Saturday, September 11, 2010

"... don't need to be coy roy..."

I was listening to the radio the other day and I heard a Paul Simon song. As a kid I remember the line being, "...don't need to be corduroy...", but that wasn't it. It was, "...don't need to be coy roy..." .That made me realize, like the lyrics to the song, that corduroy is misunderstood. Which started me thinking about fall and all the options we have with corduroy in our wardrobe such as suits, sport coats and pants.
Most people think of corduroy being paired with a flannel shirt and desert boots. I see it as an opportunity to dress up a wool patterned sport coat. It's very country and if you pair it with the right accessories you can look quite dapper. Like a wool check sport coat in olive and burgundy with a pair of slim cut olive cords, muted color tie, brown suede vest and brown suede lace ups. You cab also try an open collared shirt, wool vest with brown chuka boots. You see a lot of this in Ralph Lauren's country collection. I think it's a great English look especially in the early fall when there is a crispness in the air and you can layer with sweaters and scarves.
I would wear a brown corduroy sport coat using the same ideas but throw in a pair of charcoal flannel trousers to dress it up a bit.
There are a couple of different types of corduroy and they need not be daunting if you follow a few simple rules:
Pin Whale: The narrower the whale the dressier the corduroy.
Wide Whale: The wider the whale the more casual the look.
You can still wear the wider whale cords with the same pattered sport coat but I would dress it down with a sweater and no tie or maybe even a bow tie for a hipsters look.

Lastly, I love a corduroy suit and I own a brown pin whale that I had made. I could wear this twice a week in the fall and winter I love it so much. The corduroy is so soft that the nap is almost like velvet. I usually wear this with a pair of brown Cole Haan derby shoes and an ecru, tiny grey and brown windowpain shirt, silk knit or wool tie.
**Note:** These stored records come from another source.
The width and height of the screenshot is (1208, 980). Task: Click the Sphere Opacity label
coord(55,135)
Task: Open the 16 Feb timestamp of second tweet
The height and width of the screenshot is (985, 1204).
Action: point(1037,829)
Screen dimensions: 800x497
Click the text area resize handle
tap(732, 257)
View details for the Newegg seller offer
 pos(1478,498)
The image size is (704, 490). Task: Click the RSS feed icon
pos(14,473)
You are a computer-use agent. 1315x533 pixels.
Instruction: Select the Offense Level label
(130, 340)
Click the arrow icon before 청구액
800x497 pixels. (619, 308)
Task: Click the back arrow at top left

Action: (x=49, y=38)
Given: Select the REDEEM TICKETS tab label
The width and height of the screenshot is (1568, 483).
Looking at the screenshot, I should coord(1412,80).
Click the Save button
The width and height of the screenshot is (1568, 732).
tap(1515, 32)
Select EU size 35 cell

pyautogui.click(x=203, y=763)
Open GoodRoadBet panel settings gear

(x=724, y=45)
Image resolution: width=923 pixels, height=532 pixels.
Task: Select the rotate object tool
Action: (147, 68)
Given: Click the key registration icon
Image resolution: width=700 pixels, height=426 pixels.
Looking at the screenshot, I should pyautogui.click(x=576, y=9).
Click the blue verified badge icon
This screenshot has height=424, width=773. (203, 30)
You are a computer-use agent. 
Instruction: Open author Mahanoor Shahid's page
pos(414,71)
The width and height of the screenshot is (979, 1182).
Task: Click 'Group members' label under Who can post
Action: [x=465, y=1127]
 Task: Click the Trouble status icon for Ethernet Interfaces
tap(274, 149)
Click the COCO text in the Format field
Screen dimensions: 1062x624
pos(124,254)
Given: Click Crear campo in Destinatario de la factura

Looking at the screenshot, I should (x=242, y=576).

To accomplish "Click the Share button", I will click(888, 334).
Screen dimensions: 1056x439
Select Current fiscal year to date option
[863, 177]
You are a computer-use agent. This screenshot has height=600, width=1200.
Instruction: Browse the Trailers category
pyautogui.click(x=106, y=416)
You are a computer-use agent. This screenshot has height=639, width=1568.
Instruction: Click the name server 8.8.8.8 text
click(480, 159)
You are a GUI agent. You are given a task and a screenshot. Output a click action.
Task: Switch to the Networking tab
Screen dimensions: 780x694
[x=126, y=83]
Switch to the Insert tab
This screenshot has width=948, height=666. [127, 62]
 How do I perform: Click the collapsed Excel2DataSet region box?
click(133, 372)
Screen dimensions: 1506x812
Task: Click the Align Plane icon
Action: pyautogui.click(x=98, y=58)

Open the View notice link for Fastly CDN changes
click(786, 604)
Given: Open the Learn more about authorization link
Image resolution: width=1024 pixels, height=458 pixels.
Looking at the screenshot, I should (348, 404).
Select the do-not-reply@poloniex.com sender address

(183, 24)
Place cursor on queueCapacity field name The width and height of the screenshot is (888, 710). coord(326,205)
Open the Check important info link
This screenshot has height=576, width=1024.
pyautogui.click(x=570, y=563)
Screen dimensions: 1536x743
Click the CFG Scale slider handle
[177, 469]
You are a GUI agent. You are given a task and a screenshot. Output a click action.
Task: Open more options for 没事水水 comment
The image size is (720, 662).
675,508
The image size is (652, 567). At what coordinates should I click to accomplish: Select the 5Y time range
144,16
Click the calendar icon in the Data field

So, like the song I heard so many times as a kid and misunderstood the lyrics, don't misunderstand corduroy.
There are so many options, dressy and casual you are missing the boat if you don't have any, cause you should.

Monday, September 6, 2010

The art of the wardrobe

Where to start? Good question. And that was the question of a new client that was sent my way a few days ago. Upon meeting my client he asked me to go thru his closet and help guide him as to... "what goes with what?" :-) He wanted to know what goes with what he already had and how often he can wear certain pieces per week. He has never had anything custom made before so I wanted to see what he did have as to not duplicate anything that he can still wear and help him compliment the existing pieces with some new additions. So, what I always like to do is start with the basics. Most guys haven't properly built their wardrobe and don't have the essentials that are needed to start building a wardrobe. It's important to have the essentials because they are the backbone of dressing well.


Some of the essentials that every man should have to start building a wardrobe are:
Navy blue suit, solid or stripe, 2 button single breasted
Grey suit, solid or stripe
Navy blue blazer, 2 button single breasted
Grey trousers, plain or pleated
Tan trousers
Black or Cognac colored shoes
Yes cognac goes with blue and grey and looks very professional in the workplace. You won't look like every other bloke in the office either. You'll look like you spent some time getting dressed in the morning. Besides eveyone wears black and you should have 2 pairs of shoes, one of each and rotate daily.
White and blue non-button down shirt
Button down shirts are less formal and if you're building a wardrobe and have limited resources I would recommend a spread collar for more formal occasions. This can be paired with the blue or grey suit. You can always wear these shirts without a tie to achieve a more casual look.

One demographic of clients that inspired me to discuss the issue of building a wardrobe are my retired military clients leaving the military and entering the private sector of non camoufloged work attire. They need direction on building a wardrobe and what it means by business casual. I like to educate them and assist them in looking professional in the workplace. Helping them understand how they can mix pieces and extend their wardrobe so they have additional outfits. One example is pairing a pinstripe suit coat with a pair of jeans for a more casual look on Fridays or the weekends. I wouldn't do this with a Jos A. Bank suit coat as it is too conservative looking in it's appearance and construction. But a suit coat from Banana Rupublic or one from Eric Finn would work perfectly. It's softer in its construction and the fabrics lend itself to go both ways.

Building a wardrobe isn't that difficult, you only need a few key pieces and you don't have to break the bank to get started. You just have to purchase the essentials and then build around them.